Vector Calculus II: Flux Integrals

[Tylerdhamlin]

Homework Statement

Calculate the flux of the vector field through the surface: F = i + 2j through a square of side length 2, lying in the plane x + y + z = 1, oriented away from the origin.

Homework Equations

The Attempt at a Solution

So, I need to take the integral over the surface of F dotted with dA. I've solved for dA already. I'm trying to think of the limits of integrations, but I can't figure them out. Often these relatively simply things seem to slip my mind.

 

[mighty2000]

To solve this problem, we can use the formula for flux through a surface, which is the integral of the dot product of the vector field and the surface normal vector, dA. In this case, since the surface is a square, we can use the parametrization method to find the surface normal vector.

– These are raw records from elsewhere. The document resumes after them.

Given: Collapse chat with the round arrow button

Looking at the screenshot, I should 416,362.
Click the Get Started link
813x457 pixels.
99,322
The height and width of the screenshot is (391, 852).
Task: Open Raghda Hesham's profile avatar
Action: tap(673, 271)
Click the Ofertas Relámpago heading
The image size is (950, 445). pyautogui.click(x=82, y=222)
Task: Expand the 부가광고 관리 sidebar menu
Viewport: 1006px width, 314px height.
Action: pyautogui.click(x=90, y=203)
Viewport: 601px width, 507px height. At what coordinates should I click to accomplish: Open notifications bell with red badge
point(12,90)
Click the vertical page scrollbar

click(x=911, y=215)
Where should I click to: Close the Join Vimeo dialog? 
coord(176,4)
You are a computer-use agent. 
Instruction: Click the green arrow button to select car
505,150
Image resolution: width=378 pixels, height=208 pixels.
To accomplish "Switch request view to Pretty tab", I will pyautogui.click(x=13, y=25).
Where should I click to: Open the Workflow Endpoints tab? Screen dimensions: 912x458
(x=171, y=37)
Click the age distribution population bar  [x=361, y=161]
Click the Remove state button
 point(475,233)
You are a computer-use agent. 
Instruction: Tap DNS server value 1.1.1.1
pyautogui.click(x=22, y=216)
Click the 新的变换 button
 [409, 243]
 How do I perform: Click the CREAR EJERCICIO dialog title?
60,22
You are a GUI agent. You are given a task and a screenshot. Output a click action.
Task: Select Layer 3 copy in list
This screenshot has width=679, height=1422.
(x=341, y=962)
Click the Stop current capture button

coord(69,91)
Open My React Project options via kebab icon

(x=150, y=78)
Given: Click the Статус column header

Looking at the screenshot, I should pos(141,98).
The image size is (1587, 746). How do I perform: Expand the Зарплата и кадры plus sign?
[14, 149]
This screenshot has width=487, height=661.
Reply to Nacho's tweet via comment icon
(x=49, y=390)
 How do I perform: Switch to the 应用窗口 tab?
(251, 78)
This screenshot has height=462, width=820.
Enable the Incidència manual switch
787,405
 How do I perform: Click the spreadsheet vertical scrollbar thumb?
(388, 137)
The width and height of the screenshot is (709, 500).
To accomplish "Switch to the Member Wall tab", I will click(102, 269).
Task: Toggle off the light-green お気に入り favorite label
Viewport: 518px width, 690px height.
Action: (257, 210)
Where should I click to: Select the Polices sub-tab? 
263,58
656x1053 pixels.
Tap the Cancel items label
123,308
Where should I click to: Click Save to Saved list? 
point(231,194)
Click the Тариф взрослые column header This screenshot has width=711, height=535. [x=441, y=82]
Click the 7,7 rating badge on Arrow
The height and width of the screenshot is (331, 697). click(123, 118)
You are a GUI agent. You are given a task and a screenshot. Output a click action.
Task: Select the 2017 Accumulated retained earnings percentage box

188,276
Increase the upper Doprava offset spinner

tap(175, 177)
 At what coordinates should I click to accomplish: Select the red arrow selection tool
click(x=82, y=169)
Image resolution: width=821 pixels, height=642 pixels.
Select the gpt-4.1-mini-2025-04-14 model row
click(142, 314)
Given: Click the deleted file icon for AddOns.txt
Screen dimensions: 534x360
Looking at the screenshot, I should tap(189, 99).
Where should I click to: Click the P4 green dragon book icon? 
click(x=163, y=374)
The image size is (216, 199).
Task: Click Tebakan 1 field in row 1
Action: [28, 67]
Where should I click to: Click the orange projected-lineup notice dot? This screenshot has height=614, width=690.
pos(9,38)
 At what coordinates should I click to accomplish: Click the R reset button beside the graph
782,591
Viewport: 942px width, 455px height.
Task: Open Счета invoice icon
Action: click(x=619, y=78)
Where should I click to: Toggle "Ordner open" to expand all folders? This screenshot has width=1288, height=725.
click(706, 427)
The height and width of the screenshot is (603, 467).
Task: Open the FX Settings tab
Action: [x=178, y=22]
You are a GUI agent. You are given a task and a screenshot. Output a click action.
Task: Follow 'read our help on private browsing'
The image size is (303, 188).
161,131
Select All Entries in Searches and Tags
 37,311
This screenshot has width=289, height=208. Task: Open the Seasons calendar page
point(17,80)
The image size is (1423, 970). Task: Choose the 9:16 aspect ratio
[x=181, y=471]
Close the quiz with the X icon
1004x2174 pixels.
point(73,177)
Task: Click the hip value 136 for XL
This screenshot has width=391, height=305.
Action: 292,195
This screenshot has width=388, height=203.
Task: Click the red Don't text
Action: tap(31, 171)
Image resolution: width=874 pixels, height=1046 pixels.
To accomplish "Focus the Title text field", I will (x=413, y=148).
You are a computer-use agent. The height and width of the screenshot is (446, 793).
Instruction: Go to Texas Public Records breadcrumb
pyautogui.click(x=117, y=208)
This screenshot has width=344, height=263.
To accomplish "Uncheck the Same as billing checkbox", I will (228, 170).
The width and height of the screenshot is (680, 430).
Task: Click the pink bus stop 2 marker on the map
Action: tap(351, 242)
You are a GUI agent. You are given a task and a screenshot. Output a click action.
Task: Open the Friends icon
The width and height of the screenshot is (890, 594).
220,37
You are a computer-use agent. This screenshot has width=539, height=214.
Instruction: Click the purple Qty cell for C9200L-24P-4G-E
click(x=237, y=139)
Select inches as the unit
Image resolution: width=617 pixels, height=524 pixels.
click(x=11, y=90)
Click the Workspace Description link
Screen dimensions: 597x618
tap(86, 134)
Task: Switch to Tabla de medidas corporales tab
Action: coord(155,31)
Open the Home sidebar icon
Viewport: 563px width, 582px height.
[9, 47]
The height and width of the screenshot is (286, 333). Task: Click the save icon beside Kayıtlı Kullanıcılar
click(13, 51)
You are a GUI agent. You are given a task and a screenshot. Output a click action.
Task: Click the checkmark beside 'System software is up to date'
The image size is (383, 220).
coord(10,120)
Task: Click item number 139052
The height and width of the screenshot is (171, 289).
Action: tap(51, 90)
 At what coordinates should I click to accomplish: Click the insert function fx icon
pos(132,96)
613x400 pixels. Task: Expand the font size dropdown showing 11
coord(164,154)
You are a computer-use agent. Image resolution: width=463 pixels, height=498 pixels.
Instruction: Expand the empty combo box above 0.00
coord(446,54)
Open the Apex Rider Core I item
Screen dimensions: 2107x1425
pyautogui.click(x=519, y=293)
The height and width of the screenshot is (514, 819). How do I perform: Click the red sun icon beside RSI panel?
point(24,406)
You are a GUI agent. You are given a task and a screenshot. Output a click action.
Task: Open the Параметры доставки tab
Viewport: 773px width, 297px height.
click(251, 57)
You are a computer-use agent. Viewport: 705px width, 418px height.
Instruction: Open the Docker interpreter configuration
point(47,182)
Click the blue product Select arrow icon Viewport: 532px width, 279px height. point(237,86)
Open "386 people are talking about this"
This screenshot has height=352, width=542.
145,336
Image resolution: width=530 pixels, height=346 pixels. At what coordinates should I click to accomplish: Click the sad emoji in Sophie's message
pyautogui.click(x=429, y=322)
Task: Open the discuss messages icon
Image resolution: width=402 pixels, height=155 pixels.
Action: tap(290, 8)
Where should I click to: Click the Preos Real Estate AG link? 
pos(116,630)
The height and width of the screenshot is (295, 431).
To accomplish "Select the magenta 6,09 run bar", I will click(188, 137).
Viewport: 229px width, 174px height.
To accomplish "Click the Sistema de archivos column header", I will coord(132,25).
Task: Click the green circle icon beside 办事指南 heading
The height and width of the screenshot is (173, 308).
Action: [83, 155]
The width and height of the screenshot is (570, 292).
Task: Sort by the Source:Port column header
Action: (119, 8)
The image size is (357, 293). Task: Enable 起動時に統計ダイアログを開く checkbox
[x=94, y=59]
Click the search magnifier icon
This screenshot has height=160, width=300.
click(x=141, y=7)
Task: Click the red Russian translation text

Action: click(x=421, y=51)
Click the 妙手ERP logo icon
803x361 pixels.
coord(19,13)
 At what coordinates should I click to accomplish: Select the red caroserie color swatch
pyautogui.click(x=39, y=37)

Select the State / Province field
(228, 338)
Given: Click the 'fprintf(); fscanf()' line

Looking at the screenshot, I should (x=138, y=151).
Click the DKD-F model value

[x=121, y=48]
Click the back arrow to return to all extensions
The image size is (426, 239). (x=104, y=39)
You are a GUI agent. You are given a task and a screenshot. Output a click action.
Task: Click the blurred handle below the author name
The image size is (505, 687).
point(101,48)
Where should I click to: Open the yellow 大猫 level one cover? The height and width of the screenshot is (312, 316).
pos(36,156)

First, let's parametrize the surface using two variables, u and v, with the following equations:

x = u
y = v
z = 1 - u - v

Next, we can find the partial derivatives of x, y, and z with respect to u and v:

∂x/∂u = 1
∂x/∂v = 0
∂y/∂u = 0
∂y/∂v = 1
∂z/∂u = -1
∂z/∂v = -1

Using these partial derivatives, we can find the cross product of the two tangent vectors, which will give us the surface normal vector:

n = (∂x/∂u, ∂y/∂u, ∂z/∂u) x (∂x/∂v, ∂y/∂v, ∂z/∂v)
= (1, 0, -1) x (0, 1, -1)
= (-1, -1, -1)

Now, we can set up the integral:

∫∫F⋅dA = ∫∫(i + 2j)⋅(-1, -1, -1)dA
= ∫∫-i - 2j - k dA

Since the surface is a square with side length 2, the limits of integration for u and v will be from -1 to 1. Therefore, the integral becomes:

∫∫-i - 2j - k dA = ∫-1^1 ∫-1^1 -i - 2j - k du dv

Evaluating this integral, we get a flux of -8 through the surface. I hope this helps! Let me know if you have any further questions or if you need clarification on any of the steps.